Projects can and do go horribly wrong. Before we explore how to avoid the pitfalls, here are some sobering statistics.


 

We use tried and tested project management techniques and tools to tip the balance between success and failure in our favour (which is 'success', to be on the clear side).

 

What is a Project?


I'm sorry to have to do this, but let's quickly start at the beginning because I'm always surprised by how many people get confused about what a project actually is.


A project is a temporary endeavour to create a unique result.


Unlike routine 'business as usual' operations, projects have a defined beginning, specific objectives to fulfil, and completion criteria.


It's important to understand that a project has a definable end, after which it closes. So, if you find yourself in a project that doesn't know its destination, ask serious questions.

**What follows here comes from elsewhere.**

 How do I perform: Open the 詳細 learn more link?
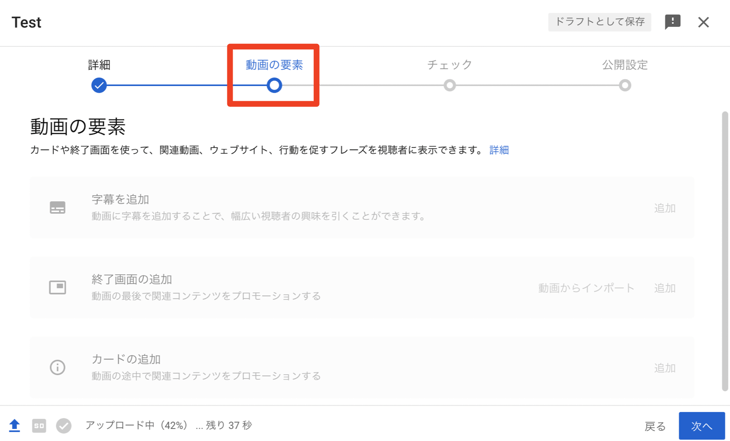click(499, 150)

Projects also tend to draw from across functional teams in an organisation. So, they often involve people who infrequently work with each other.


Finally, projects are typically fraught with pitfalls because they are risk-laden adventures into the unknown. The degree of risk is unique to each project, but if you know in detail what you are doing and have done it many times before, it's not a project; it's a standard operating procedure. That said, you can have templated projects, like building a house.

 

Overview of Project Management

Project management methodologies and practices have evolved over the years, adapting to changing industry landscapes (such as software development) and increasing project complexity (such as software development).


Traditional methodologies, like the Waterfall model, follow a linear and sequential approach, going step-by-step from requirements to delivery. It's a nice, ordered, logical approach but not very adaptable to change.


Newer, more flexible and adaptive frameworks like Agile, Scrum, and Lean are designed to deliver more iterative and incremental results, enabling teams to respond quickly to changes in requirements and stakeholder feedback. The approaches deliver a little bit, check if it's okay with the stakeholder, do a bit more, rinse, and repeat until done.


The choice of methodology depends on the project's nature, objectives, and specific requirements.

No single approach works for every delivery, and no approach is exclusive – you can mix and match them to suit your needs.


The following guide is designed more around the waterfall approach, but it doesn't mean that Agile practices can't be added to the execution phases.


The Project Life Cycle

The project life cycle describes the phases of a project from initiation to closure.


These phases are:


  • Initiation: Defining the project at a broad level and establishing its feasibility.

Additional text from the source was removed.